**WRITTEN TASK**: Pull out the full Pianovember practice challenge announcement and reproduce it word for word.

**QUOTED TEXT**:
>> START
PPP115: PIANOVEMBER Practice Challenge 2018

Many of you participated in our last Practice Challenge, Fall Into Music back in September. In fact, some of you are using the challenge for the remainder of the fall season. It’s been a lot of fun seeing your piano kid’s pictures on Instagram.

Now that November is just around the corner, it’s time to start our next practice challenge. What do you get when you combine piano with November? PIANOVEMBER!

Here’s how it works.

Students, you will tally one point for every piece you play, every time you play it. You can play review pieces, old pieces, new pieces, memorized pieces, songs by ear, original compositions, or even songs on piano apps. Older students may count smaller sections of larger pieces they are studying.

Count tally points when you play at home or at grandma’s house. You may count anything EXCEPT what you play at your piano lesson…..nice try for thinking that would count but this is for music you play on your own.

Every Sunday, the top five people with the most tallies will be featured on our Piano Parent Podcast Facebook Page and Instagram account. (Be sure to follow these pages so you can see if you made the top five!)

New this year will be a live leaderboard on the Pianovember page of the website. You will be able to see how many tallies the top players have collected.

Also new this year will be a live total tally count on the website as well. Anytime you go to the website, you will see the latest total number of Pianovamber Tallies. 

Do you think collectively we can log 100,000 tallies? 

Wouldn’t that be exciting! And you will be contributing to that number every time you practice your piano pieces.

Step one: Signup

Go to www.pianoparentpodcast.com/pianovember and click the form to get on the mailing list. Everyone on the mailing list will receive incentive emails throughout the month to keep you motivated to get to the piano.
>> END
**EXTRACTED RECORDS**:
>> START
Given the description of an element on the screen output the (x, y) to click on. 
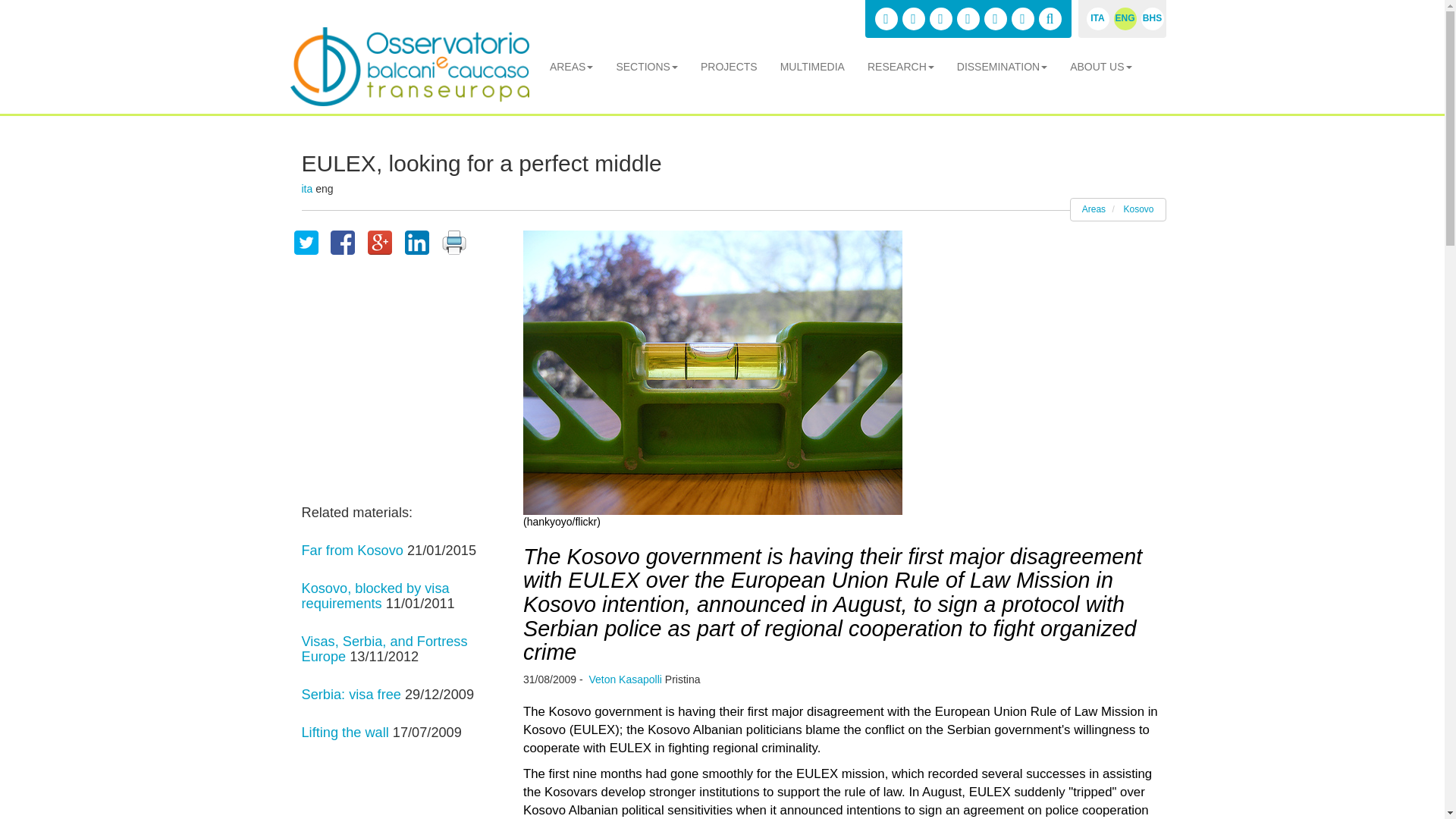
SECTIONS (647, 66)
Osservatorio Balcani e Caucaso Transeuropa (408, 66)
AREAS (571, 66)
>> END
>> START
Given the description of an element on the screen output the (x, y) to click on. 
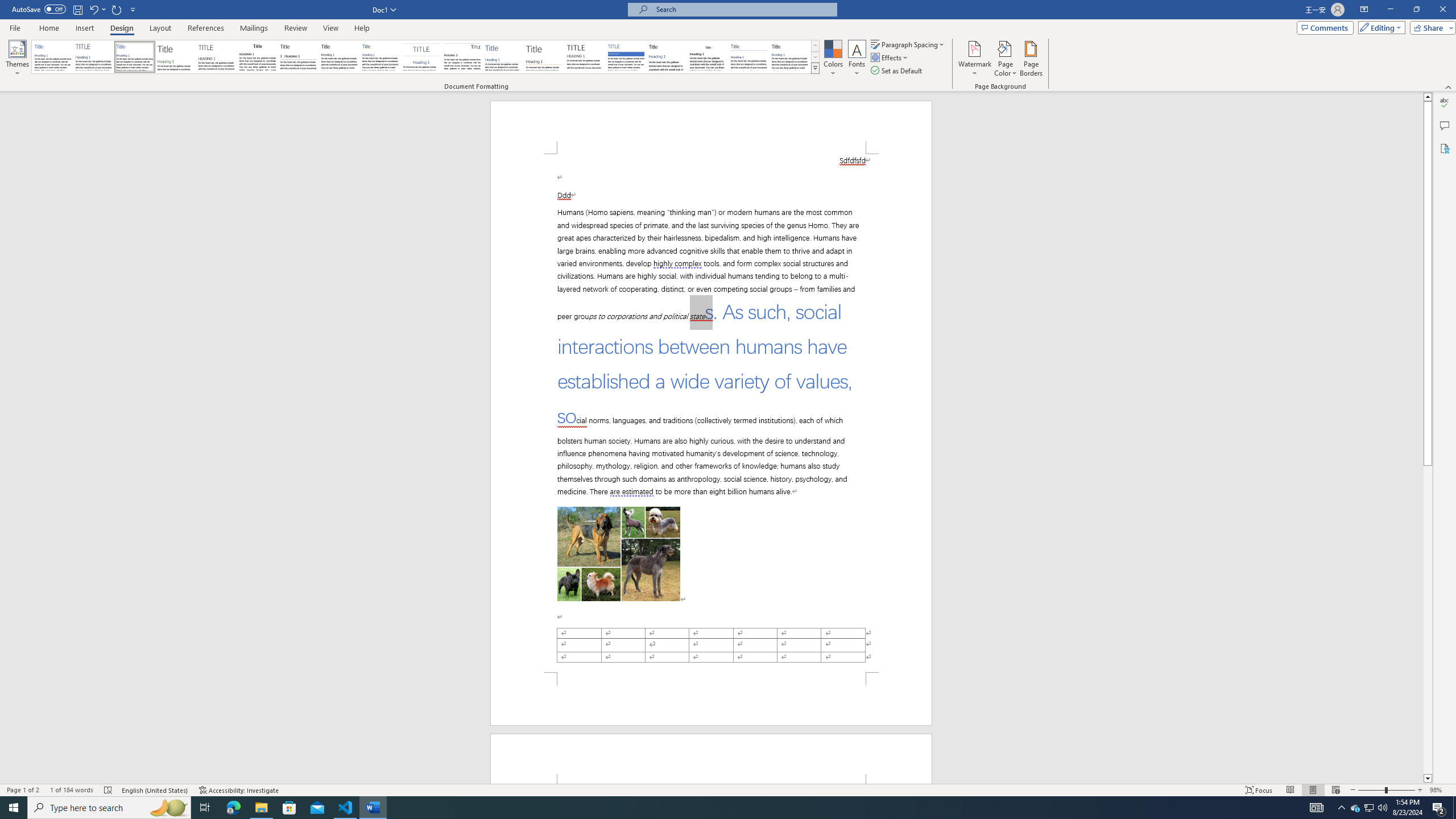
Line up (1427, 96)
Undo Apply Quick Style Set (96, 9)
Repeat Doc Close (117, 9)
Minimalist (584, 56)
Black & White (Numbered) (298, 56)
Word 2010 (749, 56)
>> END
**EXERCISE OUTPUT**:
PPP115: PIANOVEMBER Practice Challenge 2018

Many of you participated in our last Practice Challenge, Fall Into Music back in September. In fact, some of you are using the challenge for the remainder of the fall season. It’s been a lot of fun seeing your piano kid’s pictures on Instagram.

Now that November is just around the corner, it’s time to start our next practice challenge. What do you get when you combine piano with November? PIANOVEMBER!

Here’s how it works.

Students, you will tally one point for every piece you play, every time you play it. You can play review pieces, old pieces, new pieces, memorized pieces, songs by ear, original compositions, or even songs on piano apps. Older students may count smaller sections of larger pieces they are studying.

Count tally points when you play at home or at grandma’s house. You may count anything EXCEPT what you play at your piano lesson…..nice try for thinking that would count but this is for music you play on your own.

Every Sunday, the top five people with the most tallies will be featured on our Piano Parent Podcast Facebook Page and Instagram account. (Be sure to follow these pages so you can see if you made the top five!)

New this year will be a live leaderboard on the Pianovember page of the website. You will be able to see how many tallies the top players have collected.

Also new this year will be a live total tally count on the website as well. Anytime you go to the website, you will see the latest total number of Pianovamber Tallies. 

Do you think collectively we can log 100,000 tallies? 

Wouldn’t that be exciting! And you will be contributing to that number every time you practice your piano pieces.

Step one: Signup

Go to www.pianoparentpodcast.com/pianovember and click the form to get on the mailing list. Everyone on the mailing list will receive incentive emails throughout the month to keep you motivated to get to the piano.